One of my criteria for what makes a house a home is the refrigerator door must have lots and lots of clutter. There are articles from magazines like Good Housekeeping and Real Simple chastising us for this mess and offering solutions to curtail the disorder but I embrace the desire to use my refrigerator door, not so much as a junk drawer, but for creating a remembrance for me of what I have experienced in my life in the last few months. I do often remove items and sometimes, quarterly, I take everything off just leaving the monthly calendar that I receive annually from my alma mater in place. And I begin again posting items to the door as I deem appropriate. My refrigerator door is my own tactile version of social media but in my home for view only by me and the visitors to my little house on Ashland. One solution I read was to post your i-pad to the door (there is actually a device to allow this to happen) to avoid the clutter look. Sounds cumbersome, seems a bit cold.

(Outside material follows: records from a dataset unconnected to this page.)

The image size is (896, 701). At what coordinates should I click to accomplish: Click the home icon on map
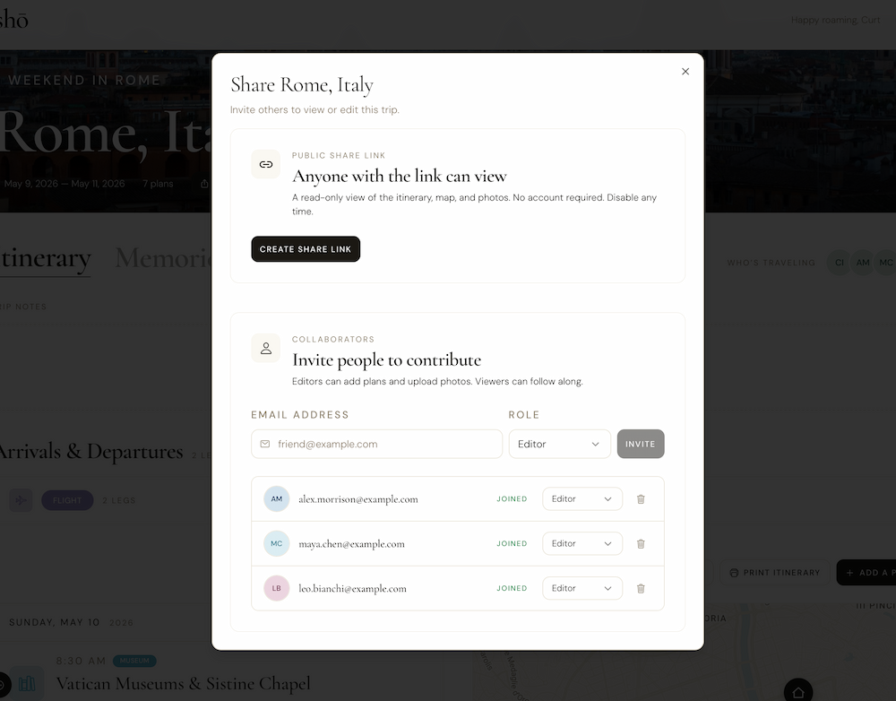point(798,692)
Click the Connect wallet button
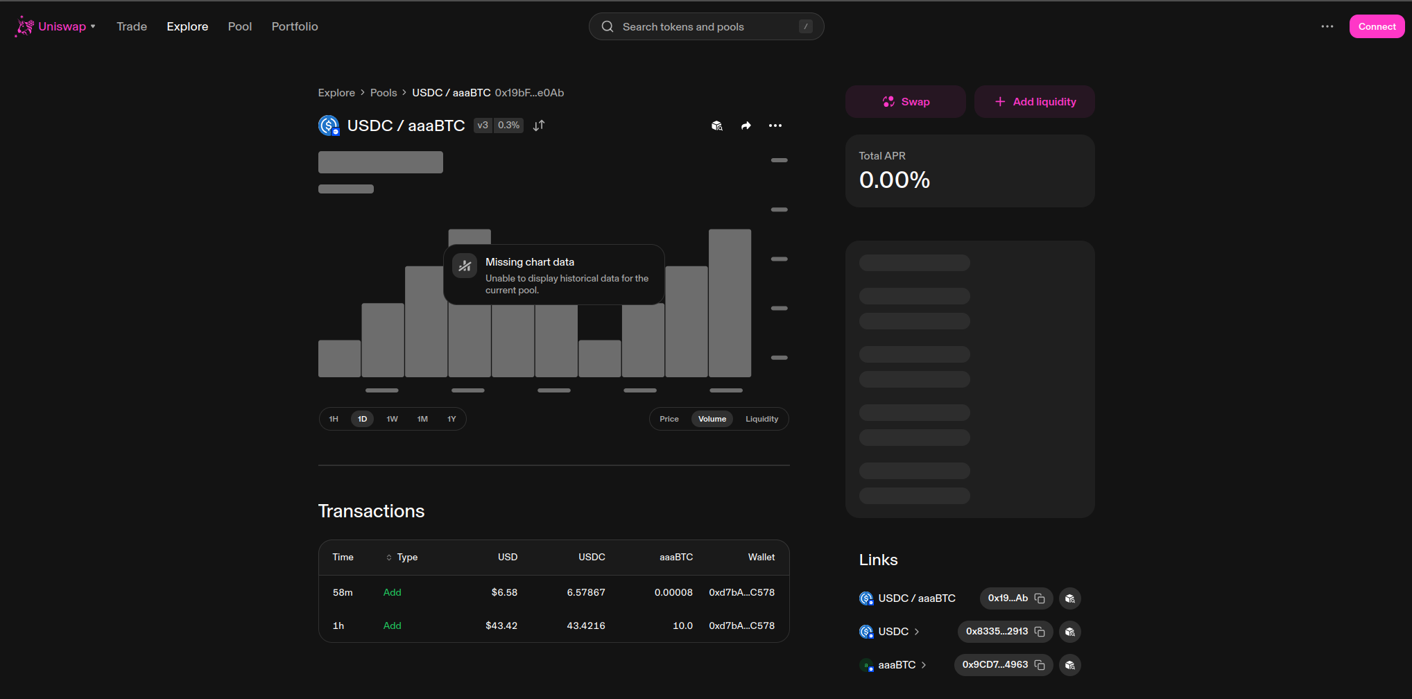The image size is (1412, 699). tap(1376, 26)

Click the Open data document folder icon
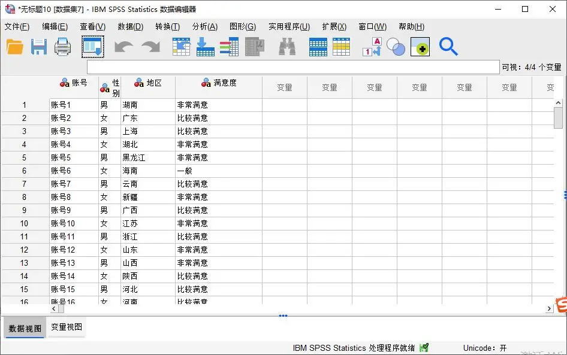coord(15,47)
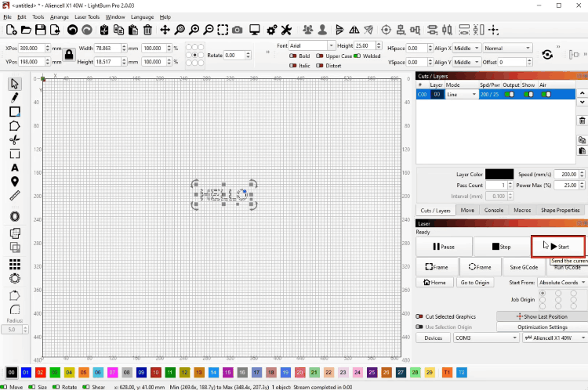Viewport: 588px width, 390px height.
Task: Toggle the Welded text switch
Action: coord(357,56)
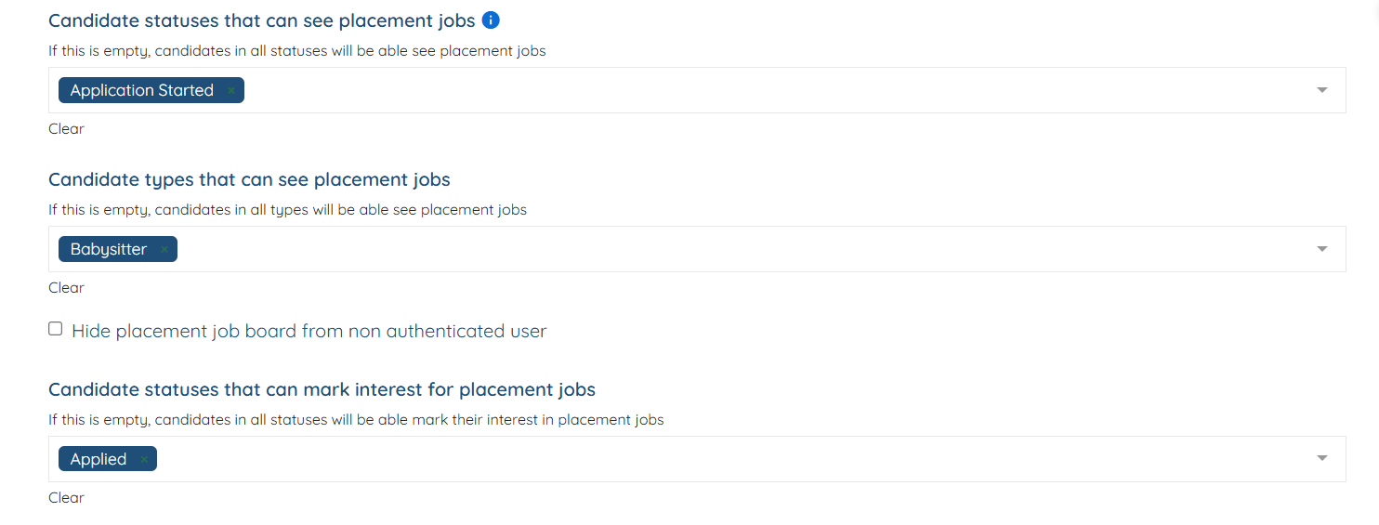This screenshot has height=525, width=1379.
Task: Expand the dropdown arrow in the Application Started field
Action: [x=1321, y=90]
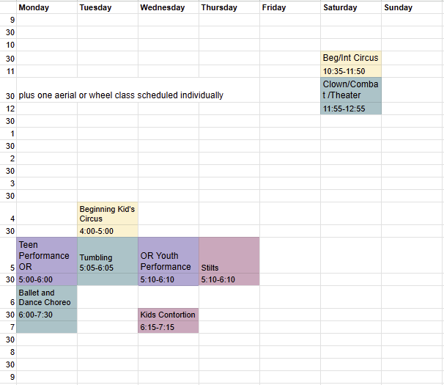Select the Thursday header cell
Viewport: 444px width, 385px height.
click(x=229, y=7)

What started as a toddler art gallery in our home has morphed, Kafka-style, into a wonderful gallery space. Souvenirs from travels, cards from friends and family, and photos combine in a single, marvelous mass.
When Scottish physician, chemist and agriculturalist William Cullen first demonstrated artificial refrigeration at the University of Glasgow in 1748, one has to wonder if his young child had already pasted a drawing to the door of the new device.
So here are my questions to you:
- Do you hang stuff on the refrigerator? Does it give you pleasure or does it give you pain?
- Do you actively avoid putting stuff on the refrigerator door? If you put items on the door, how long do they remain? A month? A year? Forever?
- If you don’t use the door as a gallery, how do you keep track of those little items that need attention or are too special to put away just yet?